INSTRUCCIÓN 1: Según el texto sobre la fe y la vida en familia, ¿qué expresan los ritos y los signos?
INSTRUCCIÓN 2: Sigue escribiendo el texto sobre la fe y la vida en familia a partir de su última oración, con el mismo tono y estilo.

FRAGMENTO PROPORCIONADO:

########

El poder explicitar mi fe, hablar de Jesús, escribirle en una carta algún pasaje de la Biblia. Leerle fragmentos de mi cuaderno de oración y observar la emoción en su rostro. Tener la posibilidad de compartirle a nuestra hija mi fe, y contarle cosas que yo puedo explicar solo desde esa fe.
Elegir, con limitaciones y errores, un estilo de vida que quiere parecerse al del Jesús que nos presentan los evangelios. No ser indiferentes a nuestra realidad, buscar la sencillez, disfrutar de estar juntos y estar con otros. Valorar la familia, la que estamos construyendo y en las que crecimos. Cuestionarnos nuestra vida a veces estresada y encerrada. Permitirnos cambiar y volver a empezar.
El cuidado por algunos detalles, por tener presente al otro, por darnos los espacios que cada uno necesitamos para crecer. Darle un lugar a los ritos y los signos, que expresan más de lo que podemos imaginar.

########

REGISTROS PROPORCIONADOS:
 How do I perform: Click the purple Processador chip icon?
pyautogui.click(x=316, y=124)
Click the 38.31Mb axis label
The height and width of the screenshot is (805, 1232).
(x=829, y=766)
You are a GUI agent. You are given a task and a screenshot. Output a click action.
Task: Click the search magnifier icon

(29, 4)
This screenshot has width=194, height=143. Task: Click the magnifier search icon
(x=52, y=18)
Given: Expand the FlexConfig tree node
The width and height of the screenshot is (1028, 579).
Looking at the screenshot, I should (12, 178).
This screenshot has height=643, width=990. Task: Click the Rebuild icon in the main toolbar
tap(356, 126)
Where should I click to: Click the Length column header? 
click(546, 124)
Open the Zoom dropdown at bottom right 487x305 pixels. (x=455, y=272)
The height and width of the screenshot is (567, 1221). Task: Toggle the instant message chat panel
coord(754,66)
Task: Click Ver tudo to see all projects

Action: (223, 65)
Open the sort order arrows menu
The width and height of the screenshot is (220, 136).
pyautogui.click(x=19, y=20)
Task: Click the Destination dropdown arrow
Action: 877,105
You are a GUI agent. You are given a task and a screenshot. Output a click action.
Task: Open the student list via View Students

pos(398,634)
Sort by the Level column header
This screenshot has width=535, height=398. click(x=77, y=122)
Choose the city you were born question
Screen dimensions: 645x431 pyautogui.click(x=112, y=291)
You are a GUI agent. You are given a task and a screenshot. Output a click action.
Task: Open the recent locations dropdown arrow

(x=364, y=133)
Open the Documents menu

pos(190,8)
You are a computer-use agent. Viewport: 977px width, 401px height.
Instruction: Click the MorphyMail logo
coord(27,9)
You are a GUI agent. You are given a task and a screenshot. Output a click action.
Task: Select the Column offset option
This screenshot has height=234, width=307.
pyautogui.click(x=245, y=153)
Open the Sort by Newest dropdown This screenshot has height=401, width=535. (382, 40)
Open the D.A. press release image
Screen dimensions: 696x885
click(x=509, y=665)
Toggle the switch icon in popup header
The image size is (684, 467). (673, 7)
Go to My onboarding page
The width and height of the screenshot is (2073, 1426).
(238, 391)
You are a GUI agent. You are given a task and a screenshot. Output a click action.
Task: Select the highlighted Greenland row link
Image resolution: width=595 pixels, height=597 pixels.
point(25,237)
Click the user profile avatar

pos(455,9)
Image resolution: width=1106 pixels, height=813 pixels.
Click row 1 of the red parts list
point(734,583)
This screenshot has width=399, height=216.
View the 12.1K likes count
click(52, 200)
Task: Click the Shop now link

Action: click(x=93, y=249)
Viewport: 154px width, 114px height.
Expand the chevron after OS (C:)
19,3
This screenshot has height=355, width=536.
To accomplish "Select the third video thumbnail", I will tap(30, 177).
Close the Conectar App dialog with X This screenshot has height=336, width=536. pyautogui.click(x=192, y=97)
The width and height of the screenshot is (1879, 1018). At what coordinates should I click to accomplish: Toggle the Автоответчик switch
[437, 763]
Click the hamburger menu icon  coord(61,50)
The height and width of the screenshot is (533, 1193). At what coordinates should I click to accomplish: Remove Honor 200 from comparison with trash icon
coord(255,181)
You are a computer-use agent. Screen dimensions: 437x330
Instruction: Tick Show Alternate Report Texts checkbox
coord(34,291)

########

RESULTADO 1: Expresan más de lo que podemos imaginar.

RESULTADO 2:
¿Es esto excluyente de una espiritualidad cristiana? Creo que no. Es una espiritualidad compartida que en mí tiene el rostro de Jesús. No me siento limitada por vivirla así, me siento sumamente enriquecida y agradecida.
Ojalá estas líneas sirvan para seguir aportando elementos que nos abran la mirada a una espiritualidad cristiana que se enriquece en la vida compartida con todos con quienes lo hacemos. Gracias por recibirlas.